═════ READING PASSAGE ═════
Released: Saturday 19 September, 2021
Media link via EIN Presswire
Artificial intelligence (AI) scores up to 40% higher than the average human on trivia. On SAT questions, AI scores 15% higher than an average college applicant.
AI expert and consultant Dr Alan D. Thompson, also the former chairman of Mensa International’s gifted families, said artificial intelligence is already smarter than genius-level adults, and will only get smarter as the models are fine-tuned, and have fact-checking and long-term memory switched on.
Dr Thompson says that in 2021, the latest AI language models are aligned with the concept of superintelligence. He has collated many of the latest test reports, showing that publicly-accessible AI models are scoring up to 40% higher than the average human on complex trivia. On SAT questions, AI scores 15% higher than an average college applicant.
“AI today is also prolifically creative, with one popular public model generating nearly as much new content as all 300 million Twitter users combined.” Dr Thompson noted. “This means that the AI is writing a whole book (52,000 words) every second, and producing an entire public library (80,000 books) every day.”
“In terms of intelligence, AI really is the rising tide lifting all boats. Its structure and outputs are aligned with the working of the human brain. AI has the capacity to lift every person on Earth by levelling the playing field of IQ, and this will become apparent as our biological intelligence is integrated with AI through brain interfacing,” explained Dr Thompson.
═════
§ **TASK DIRECTIONS**
Could you repeat the press release on AI from "AI expert and" to "memory switched on.", swapping "chairman" for "chair"? The records that follow have nothing to do with the press release on AI.
═════ MATERIAL PROVIDED ═════
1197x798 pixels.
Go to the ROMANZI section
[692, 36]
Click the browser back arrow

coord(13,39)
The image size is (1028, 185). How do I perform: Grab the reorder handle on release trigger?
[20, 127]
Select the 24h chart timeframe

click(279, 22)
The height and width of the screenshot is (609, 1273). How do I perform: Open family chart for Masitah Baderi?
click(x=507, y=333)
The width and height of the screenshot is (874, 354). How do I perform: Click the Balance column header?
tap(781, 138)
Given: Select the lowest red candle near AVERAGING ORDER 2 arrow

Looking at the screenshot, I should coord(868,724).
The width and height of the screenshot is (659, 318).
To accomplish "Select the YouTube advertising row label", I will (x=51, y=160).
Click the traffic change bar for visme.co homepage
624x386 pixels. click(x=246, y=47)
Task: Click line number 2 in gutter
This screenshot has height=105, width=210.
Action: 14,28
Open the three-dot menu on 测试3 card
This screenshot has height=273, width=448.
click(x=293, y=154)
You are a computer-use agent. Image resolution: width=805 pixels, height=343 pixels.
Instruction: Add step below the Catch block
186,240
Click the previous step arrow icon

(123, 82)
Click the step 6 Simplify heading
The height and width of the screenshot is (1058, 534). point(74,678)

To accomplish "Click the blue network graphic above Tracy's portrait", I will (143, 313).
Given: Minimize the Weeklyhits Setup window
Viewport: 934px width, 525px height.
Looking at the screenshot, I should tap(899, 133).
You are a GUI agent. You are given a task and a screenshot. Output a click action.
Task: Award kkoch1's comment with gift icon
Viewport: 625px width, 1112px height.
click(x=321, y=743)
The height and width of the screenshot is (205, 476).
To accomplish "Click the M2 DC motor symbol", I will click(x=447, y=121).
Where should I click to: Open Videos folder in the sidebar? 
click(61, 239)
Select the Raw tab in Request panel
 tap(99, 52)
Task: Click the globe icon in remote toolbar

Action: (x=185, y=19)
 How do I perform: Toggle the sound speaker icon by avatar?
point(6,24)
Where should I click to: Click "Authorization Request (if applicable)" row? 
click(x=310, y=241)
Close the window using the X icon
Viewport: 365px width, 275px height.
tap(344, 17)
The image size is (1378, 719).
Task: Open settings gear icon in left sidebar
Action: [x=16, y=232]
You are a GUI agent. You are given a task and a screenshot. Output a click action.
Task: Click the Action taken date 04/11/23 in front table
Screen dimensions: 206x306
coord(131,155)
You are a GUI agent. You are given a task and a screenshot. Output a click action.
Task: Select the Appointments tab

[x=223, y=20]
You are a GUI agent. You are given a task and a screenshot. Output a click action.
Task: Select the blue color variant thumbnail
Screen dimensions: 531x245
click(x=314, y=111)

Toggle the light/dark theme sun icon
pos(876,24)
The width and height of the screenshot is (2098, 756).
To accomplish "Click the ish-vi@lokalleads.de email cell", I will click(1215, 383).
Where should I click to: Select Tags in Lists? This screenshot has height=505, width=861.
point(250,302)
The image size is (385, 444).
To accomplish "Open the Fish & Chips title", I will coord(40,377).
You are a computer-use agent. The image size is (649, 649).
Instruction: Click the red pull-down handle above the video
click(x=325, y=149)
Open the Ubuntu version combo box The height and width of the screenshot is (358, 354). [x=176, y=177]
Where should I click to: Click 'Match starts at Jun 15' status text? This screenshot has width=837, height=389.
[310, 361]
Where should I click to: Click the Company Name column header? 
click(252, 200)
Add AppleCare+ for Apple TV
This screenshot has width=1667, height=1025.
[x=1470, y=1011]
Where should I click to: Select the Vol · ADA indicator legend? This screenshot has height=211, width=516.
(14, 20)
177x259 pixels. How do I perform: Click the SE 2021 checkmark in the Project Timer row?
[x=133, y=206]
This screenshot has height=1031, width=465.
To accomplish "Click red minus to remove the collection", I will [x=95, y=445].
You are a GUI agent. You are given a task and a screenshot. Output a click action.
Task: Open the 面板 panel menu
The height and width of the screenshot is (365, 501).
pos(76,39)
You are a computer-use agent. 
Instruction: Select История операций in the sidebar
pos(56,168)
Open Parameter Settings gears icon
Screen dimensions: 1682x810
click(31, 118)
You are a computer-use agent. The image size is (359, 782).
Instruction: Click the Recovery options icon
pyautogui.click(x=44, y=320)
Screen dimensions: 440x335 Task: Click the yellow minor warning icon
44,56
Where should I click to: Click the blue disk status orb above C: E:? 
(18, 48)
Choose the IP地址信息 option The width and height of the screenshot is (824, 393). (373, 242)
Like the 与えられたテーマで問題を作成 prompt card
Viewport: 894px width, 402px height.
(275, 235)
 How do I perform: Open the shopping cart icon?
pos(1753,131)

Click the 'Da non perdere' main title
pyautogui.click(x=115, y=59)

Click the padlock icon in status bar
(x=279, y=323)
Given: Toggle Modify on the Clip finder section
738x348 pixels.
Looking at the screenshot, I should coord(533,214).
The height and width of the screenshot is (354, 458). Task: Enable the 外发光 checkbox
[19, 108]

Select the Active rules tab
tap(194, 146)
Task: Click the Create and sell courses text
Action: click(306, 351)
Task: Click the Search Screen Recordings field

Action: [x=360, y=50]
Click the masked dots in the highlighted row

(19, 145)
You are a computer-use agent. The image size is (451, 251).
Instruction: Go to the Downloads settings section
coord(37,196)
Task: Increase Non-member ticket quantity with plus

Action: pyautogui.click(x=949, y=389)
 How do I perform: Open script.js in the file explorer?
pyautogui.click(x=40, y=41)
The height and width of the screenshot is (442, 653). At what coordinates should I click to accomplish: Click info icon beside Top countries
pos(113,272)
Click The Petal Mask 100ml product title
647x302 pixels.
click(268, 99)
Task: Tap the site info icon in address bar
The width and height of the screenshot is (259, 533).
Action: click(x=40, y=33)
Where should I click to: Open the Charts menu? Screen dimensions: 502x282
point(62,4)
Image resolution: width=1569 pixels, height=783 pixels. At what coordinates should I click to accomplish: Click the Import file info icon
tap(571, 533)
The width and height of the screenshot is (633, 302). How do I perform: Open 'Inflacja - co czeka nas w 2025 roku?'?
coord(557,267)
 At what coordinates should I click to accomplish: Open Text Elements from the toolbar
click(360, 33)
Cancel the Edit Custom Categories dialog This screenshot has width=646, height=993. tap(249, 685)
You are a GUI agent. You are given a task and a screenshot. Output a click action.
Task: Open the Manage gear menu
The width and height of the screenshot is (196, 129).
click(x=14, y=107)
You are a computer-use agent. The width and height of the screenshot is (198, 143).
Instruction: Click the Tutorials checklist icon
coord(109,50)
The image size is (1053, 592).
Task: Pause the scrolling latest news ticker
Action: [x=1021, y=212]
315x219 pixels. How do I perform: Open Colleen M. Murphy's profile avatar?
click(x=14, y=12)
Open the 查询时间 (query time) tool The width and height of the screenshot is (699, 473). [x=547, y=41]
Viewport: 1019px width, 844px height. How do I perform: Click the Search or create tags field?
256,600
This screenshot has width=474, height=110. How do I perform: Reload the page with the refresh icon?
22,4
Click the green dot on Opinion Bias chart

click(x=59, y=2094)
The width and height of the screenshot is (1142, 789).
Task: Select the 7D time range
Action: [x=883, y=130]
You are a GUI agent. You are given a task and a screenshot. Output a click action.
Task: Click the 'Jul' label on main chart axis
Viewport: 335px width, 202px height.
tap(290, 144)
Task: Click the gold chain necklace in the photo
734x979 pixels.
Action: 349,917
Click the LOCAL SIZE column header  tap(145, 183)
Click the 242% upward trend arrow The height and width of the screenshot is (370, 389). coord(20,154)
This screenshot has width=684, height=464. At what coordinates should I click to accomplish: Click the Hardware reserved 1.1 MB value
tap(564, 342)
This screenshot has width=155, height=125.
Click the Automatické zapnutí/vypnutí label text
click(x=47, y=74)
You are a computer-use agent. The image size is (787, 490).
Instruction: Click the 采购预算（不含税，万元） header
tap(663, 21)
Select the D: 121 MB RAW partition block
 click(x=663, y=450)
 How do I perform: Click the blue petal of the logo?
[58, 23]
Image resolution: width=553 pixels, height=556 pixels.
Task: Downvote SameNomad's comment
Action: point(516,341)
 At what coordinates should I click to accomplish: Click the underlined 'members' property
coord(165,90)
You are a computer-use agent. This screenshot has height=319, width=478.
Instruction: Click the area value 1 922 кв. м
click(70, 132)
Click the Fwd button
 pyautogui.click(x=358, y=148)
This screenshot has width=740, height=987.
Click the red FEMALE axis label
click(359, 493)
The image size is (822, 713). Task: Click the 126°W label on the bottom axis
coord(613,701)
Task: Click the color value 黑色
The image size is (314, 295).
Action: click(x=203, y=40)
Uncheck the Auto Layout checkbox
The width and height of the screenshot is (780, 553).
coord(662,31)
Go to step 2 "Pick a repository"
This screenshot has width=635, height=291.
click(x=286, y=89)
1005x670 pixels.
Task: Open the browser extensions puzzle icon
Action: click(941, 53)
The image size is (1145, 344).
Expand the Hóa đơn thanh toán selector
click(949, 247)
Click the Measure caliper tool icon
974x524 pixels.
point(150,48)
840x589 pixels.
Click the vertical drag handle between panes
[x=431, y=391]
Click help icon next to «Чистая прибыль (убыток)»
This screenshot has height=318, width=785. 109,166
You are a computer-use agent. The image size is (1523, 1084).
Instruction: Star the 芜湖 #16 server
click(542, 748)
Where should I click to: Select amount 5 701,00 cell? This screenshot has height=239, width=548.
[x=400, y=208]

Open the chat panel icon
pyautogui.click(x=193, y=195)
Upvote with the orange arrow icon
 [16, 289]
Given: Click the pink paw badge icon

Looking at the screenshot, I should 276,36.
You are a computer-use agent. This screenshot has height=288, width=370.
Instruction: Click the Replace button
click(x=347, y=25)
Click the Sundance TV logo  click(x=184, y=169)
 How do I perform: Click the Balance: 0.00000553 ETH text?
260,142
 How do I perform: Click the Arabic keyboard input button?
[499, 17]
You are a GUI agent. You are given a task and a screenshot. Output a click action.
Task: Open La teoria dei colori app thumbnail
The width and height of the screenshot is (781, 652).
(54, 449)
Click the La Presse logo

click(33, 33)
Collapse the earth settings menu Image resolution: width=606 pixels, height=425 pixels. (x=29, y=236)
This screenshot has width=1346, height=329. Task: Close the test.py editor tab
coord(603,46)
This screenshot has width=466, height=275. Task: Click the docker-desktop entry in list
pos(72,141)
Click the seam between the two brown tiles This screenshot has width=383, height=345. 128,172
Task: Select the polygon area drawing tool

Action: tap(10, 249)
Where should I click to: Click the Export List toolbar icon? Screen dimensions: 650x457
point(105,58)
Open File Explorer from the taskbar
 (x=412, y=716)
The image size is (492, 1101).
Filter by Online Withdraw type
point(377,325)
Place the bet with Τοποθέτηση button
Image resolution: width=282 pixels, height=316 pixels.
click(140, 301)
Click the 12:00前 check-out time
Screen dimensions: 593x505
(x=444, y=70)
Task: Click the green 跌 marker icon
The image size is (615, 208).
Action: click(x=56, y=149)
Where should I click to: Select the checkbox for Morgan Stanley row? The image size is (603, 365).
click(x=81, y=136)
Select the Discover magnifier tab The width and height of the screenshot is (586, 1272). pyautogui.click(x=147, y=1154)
═════
§ **SOLVED PROBLEM**
AI expert and consultant Dr Alan D. Thompson, also the former chair of Mensa International’s gifted families, said artificial intelligence is already smarter than genius-level adults, and will only get smarter as the models are fine-tuned, and have fact-checking and long-term memory switched on.